→ DATA SHOWN:
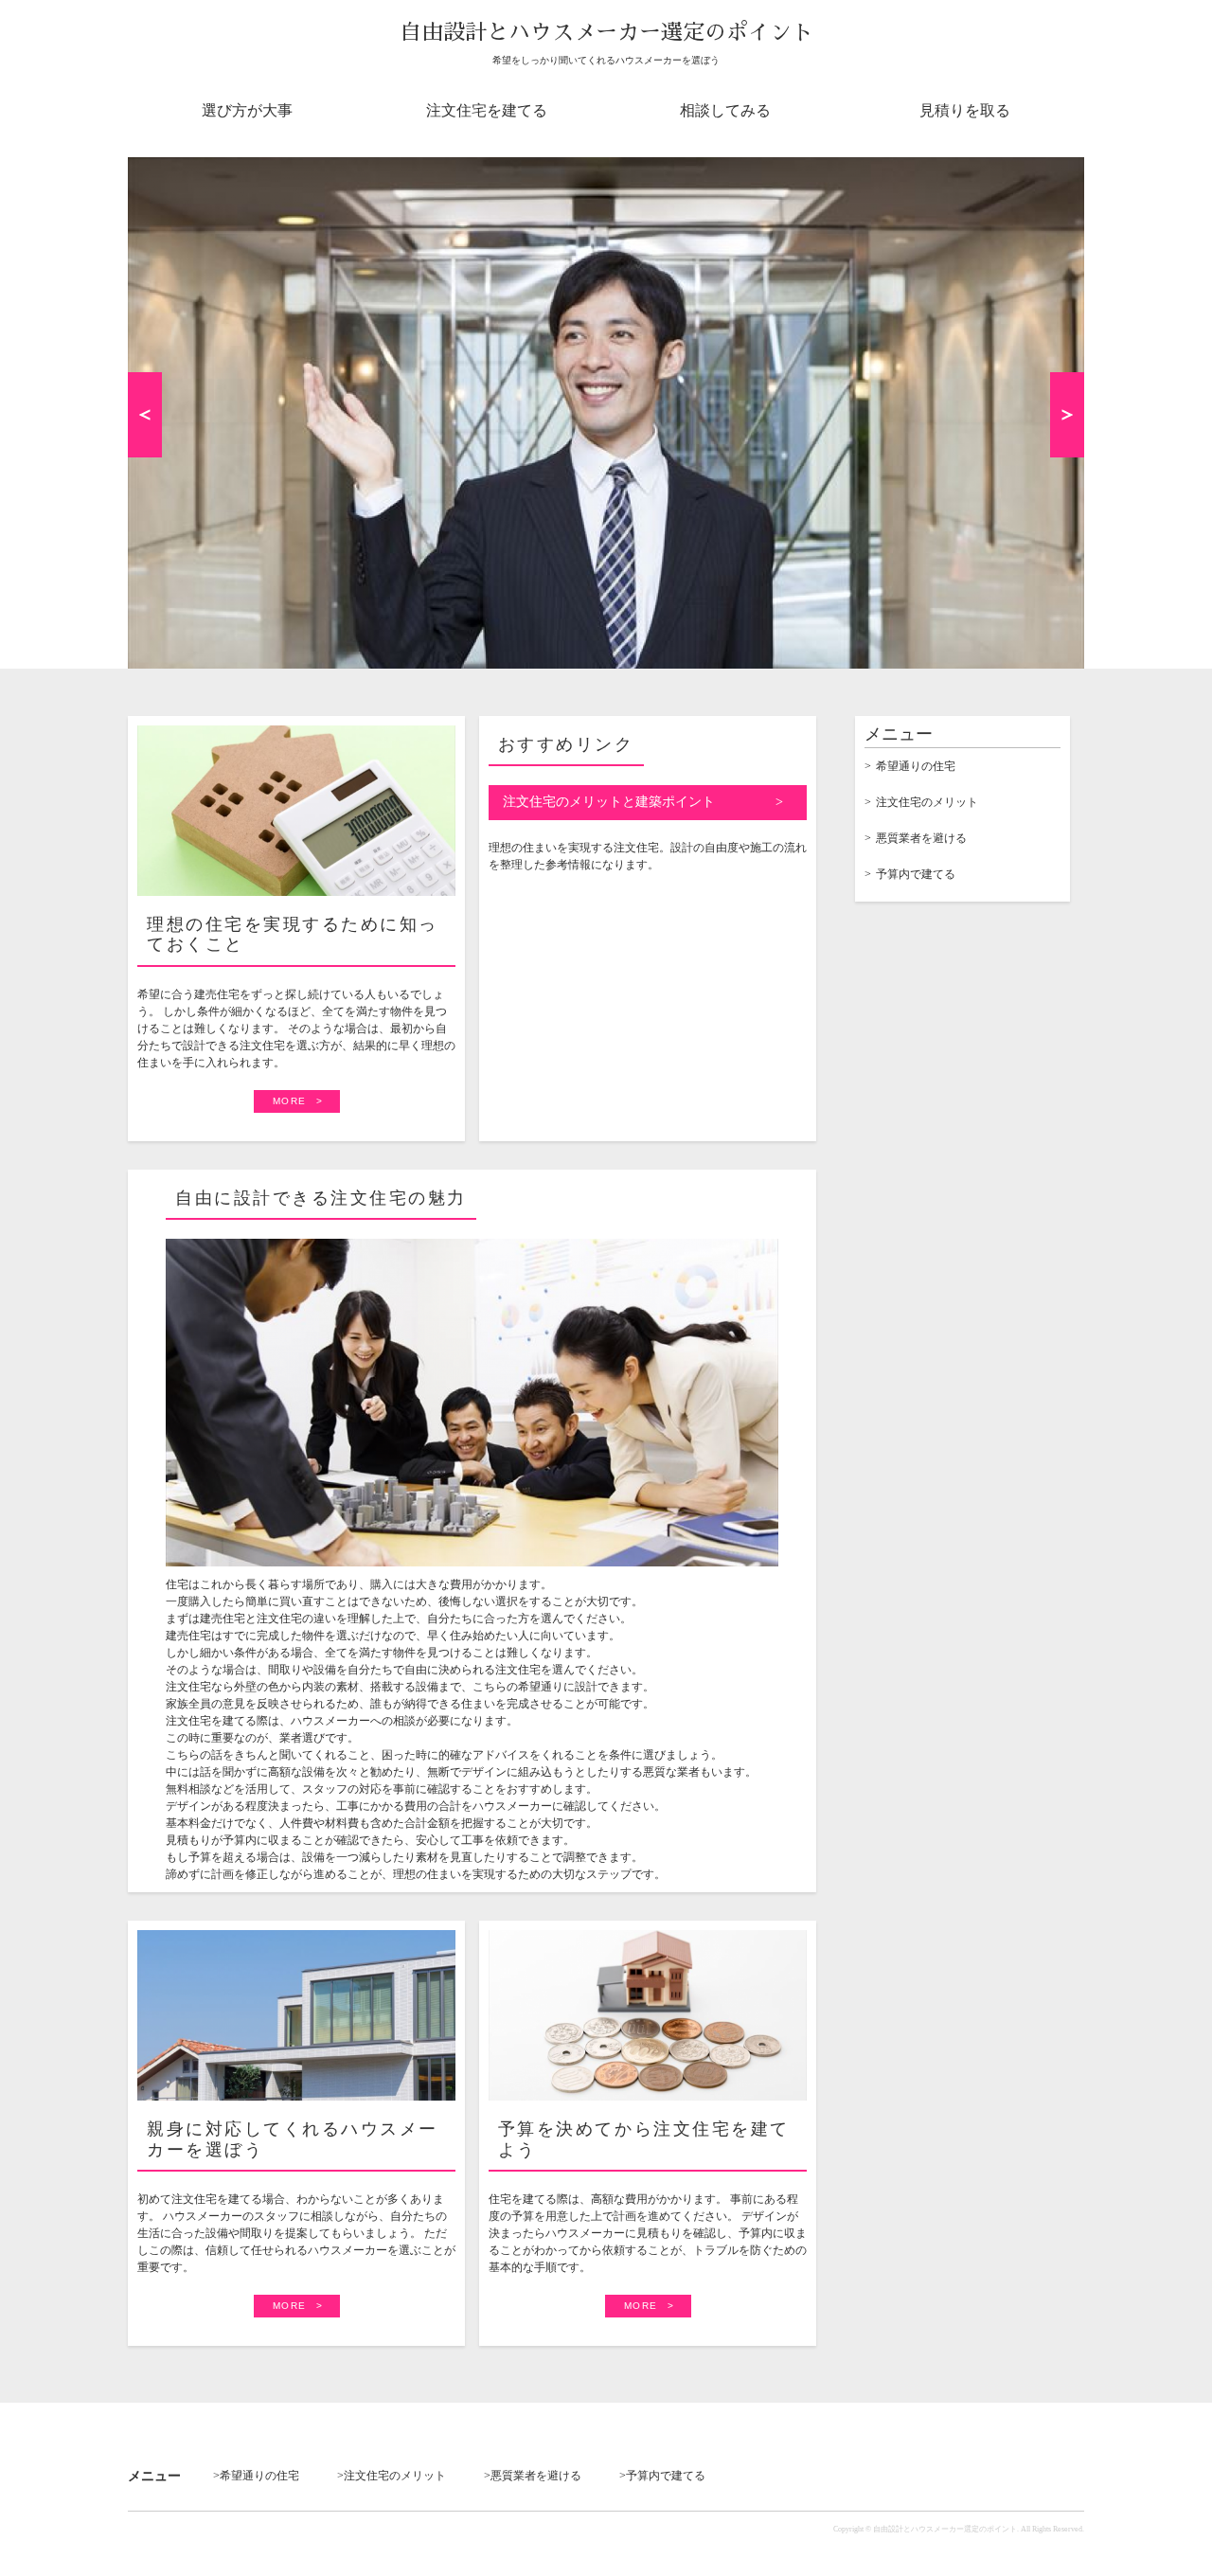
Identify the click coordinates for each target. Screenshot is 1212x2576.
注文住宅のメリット (927, 802)
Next (1067, 414)
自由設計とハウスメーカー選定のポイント (606, 33)
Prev (145, 414)
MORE (290, 1101)
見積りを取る (964, 110)
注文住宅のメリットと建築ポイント (609, 802)
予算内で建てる (915, 874)
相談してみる (725, 110)
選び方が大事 (247, 110)
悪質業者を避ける (921, 838)
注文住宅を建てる (486, 110)
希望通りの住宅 (915, 766)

→ AIM OF THE TASK:
Repeat the records above exactly. No pictures go into the repeat.

→ THE ANSWER:
Identify the click coordinates for each target. Screenshot is 1212x2576.
注文住宅のメリット (927, 802)
Next (1067, 414)
自由設計とハウスメーカー選定のポイント (606, 33)
Prev (145, 414)
MORE (290, 1101)
見積りを取る (964, 110)
注文住宅のメリットと建築ポイント (609, 802)
予算内で建てる (915, 874)
相談してみる (725, 110)
選び方が大事 (247, 110)
悪質業者を避ける (921, 838)
注文住宅を建てる (486, 110)
希望通りの住宅 (915, 766)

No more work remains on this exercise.